If you find a restaurant offering these delicious fresh-caught, preservative-free scallops, you’re in for a treat!
Fresh scallops can be even more flavorful than cooked ones and have a subtle saltiness. The most accurate description of raw scallops’ taste would be like the aroma of a fresh ocean breeze!
What Are The Risks Of Eating Raw Scallops?
Eating improperly stored raw scallops can expose you to various food-borne illnesses.
Food poisoning from raw scallops can cause severe digestive symptoms, such as diarrhea, vomiting, and abdominal pain.
Other symptoms may include painful skin irritations, headaches, itching, irregular heart rate, sweating, and even the risk of sepsis.
Reduce the likelihood of experiencing these issues, there are ways to minimize the risks associated with eating raw seafood:
- Only consume raw scallops prepared at a reputable seafood restaurant unless you are a professional fishmonger.
- Purchase raw scallops from a trusted fishmonger who can ensure they are safe for raw consumption. Look for labels such as “dry” and “day-caught” or similar. If in doubt, cook the scallops before consuming them.
- If not already done, ask your fishmonger for assistance in cleaning and preparing the scallops.
- Transport the scallops wrapped in ice and refrigerate them when you get home.
- Eat raw scallops on the day of purchase.
- Even if you manage to eat the wrong kind of raw scallops without adverse effects, they won’t taste good at all.
Scallops that have been stored in ice for extended periods or soaked in preservatives will have a watery, fluid texture, akin to chewing the inside of a brine-filled balloon!
This is nothing like the soft, silky smoothness of a fresh, delectable day-caught scallop.
How To Eat Raw Scallops
Scallop enthusiasts will tell you that the best way to savor them is freshly harvested, preferably at sea! Consumed this way, without any added flavorings or seasonings, they taste exquisite.
However, not everyone has the chance to embark on a scallop fishing adventure. So, how do you prepare and enjoy raw scallops while preserving their freshness?
First, ensure you’re using dry, day-caught scallops purchased from a reputable fishmonger. Other scallop types should be cooked, as they could be unsafe or unappetizing when eaten raw.
Top-quality raw scallops are often served with a light seasoning of extra-virgin olive oil, lemon juice, and a pinch of salt.
For a more luxurious experience, consider the Italian carpaccio-style preparation, which is a popular method for serving raw scallops.
This technique involves thinly slicing the scallops, creating semi-translucent shellfish pieces. Arrange the slices on a plate and drizzle them with a dressing.
Typically, the dressing is extra-virgin olive oil combined with an acidic component, such as citrus juice or white wine vinegar. Enhance the dressing with chopped herbs and other accompaniments like dill, capers, chilies, tarragon, and cherry tomatoes.

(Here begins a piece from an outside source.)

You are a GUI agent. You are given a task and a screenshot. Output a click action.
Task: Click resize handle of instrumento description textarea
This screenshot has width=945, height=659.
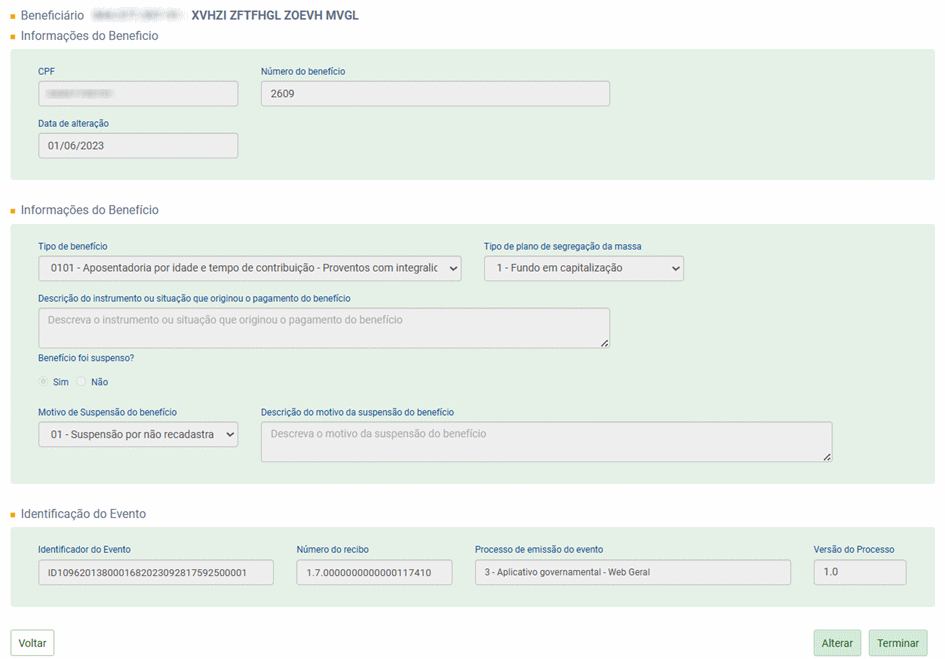tap(604, 343)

How To Prepare And Cook Scallops
If the idea of raw scallops doesn’t entice you (understandably, raw seafood may not suit everyone’s taste), rest assured that cooked scallops are equally delectable!
The best way to cook scallops is by pan-searing. It creates a delightfully crispy crust on the exterior, perfectly complementing the soft, sweet interior.

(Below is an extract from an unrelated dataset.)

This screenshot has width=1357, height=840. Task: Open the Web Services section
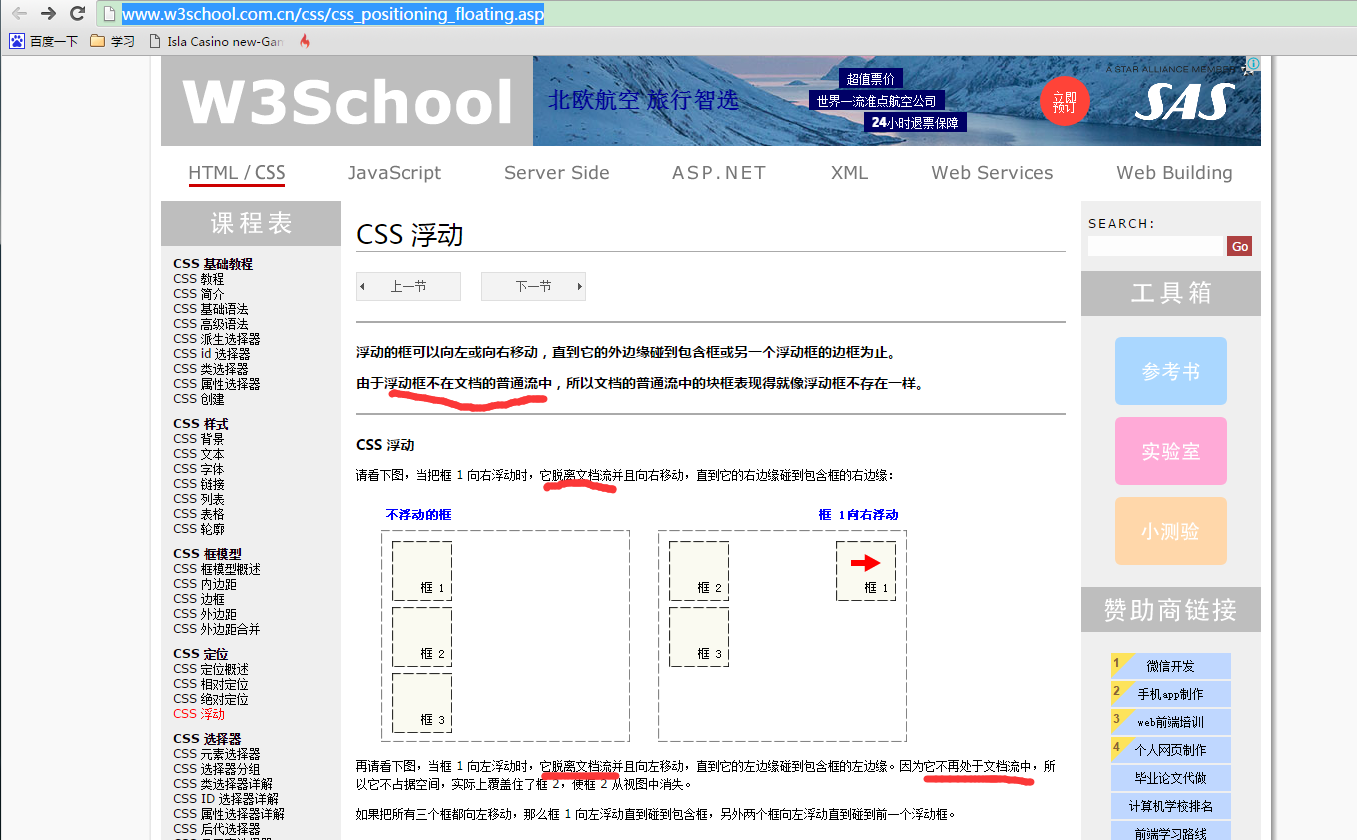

Read also: How To Reheat Scallops – Essential Guide
Scallops should be cooked just enough, retaining a slightly uncooked center. Overcooked scallops become tough, chewy, and far from enjoyable.

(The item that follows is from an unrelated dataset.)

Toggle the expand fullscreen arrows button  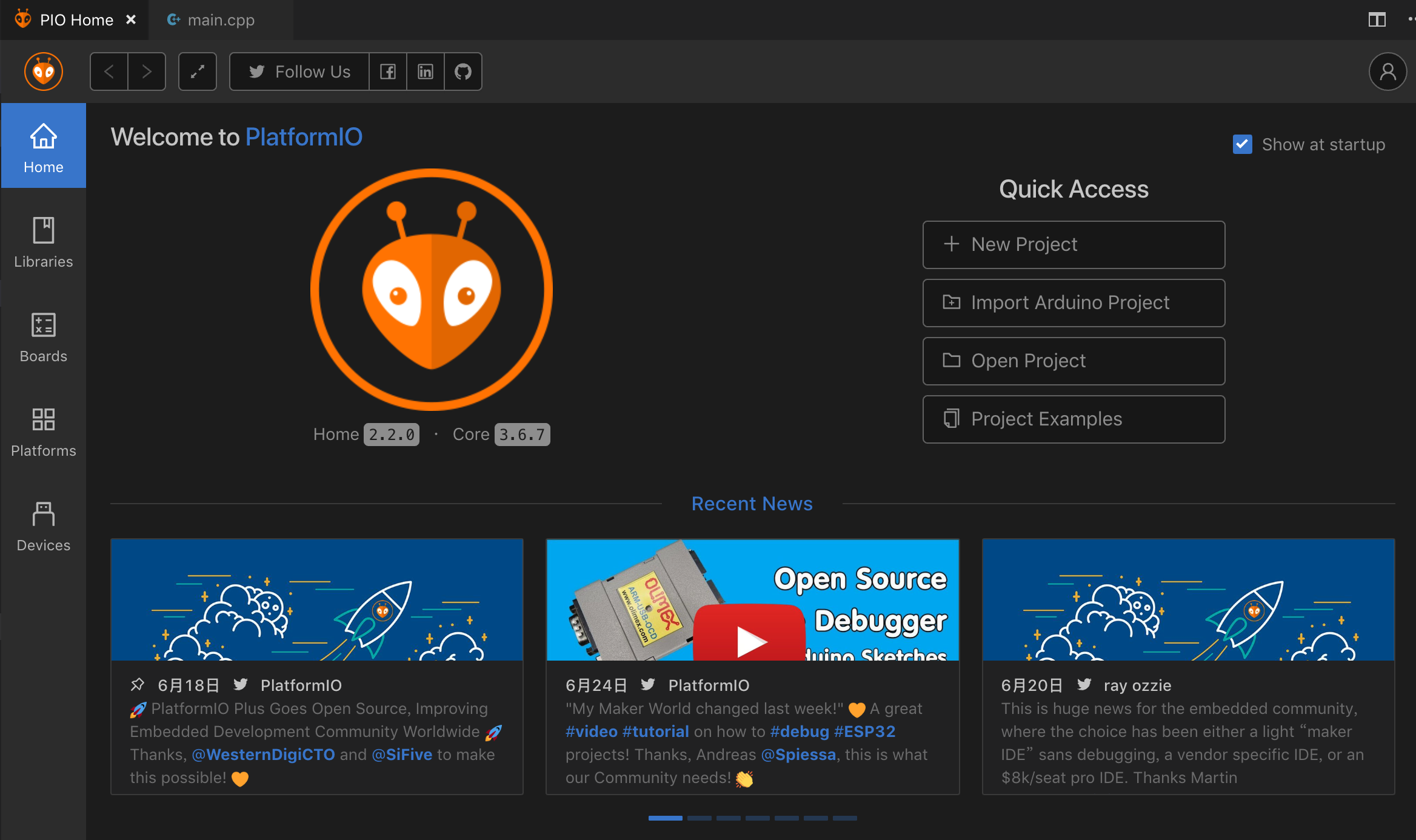tap(198, 72)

- Oil (canola or vegetable)
- The skillet should be heated until it’s very hot. Add some oil.
- When the pot is cooking the scallops, remove them from the pan and lightly dry them using the help of a towel to eliminate any moisture on the surface. Season them lightly with pepper and salt.
- Put the scallops in the pan, leaving plenty of space to ensure they’re not touching. Cook them for 2 minutes on one side, flip them over, and sear the opposite side. After that, add a pat of butter to the skillet to give it additional flavor and to caramelize.
- After 2 minutes on the other side, remove the scallops from the pan and put them on a hot plate.
- Serve immediately, best served with a bed of spicy salad leaves, such as watercress or arugula.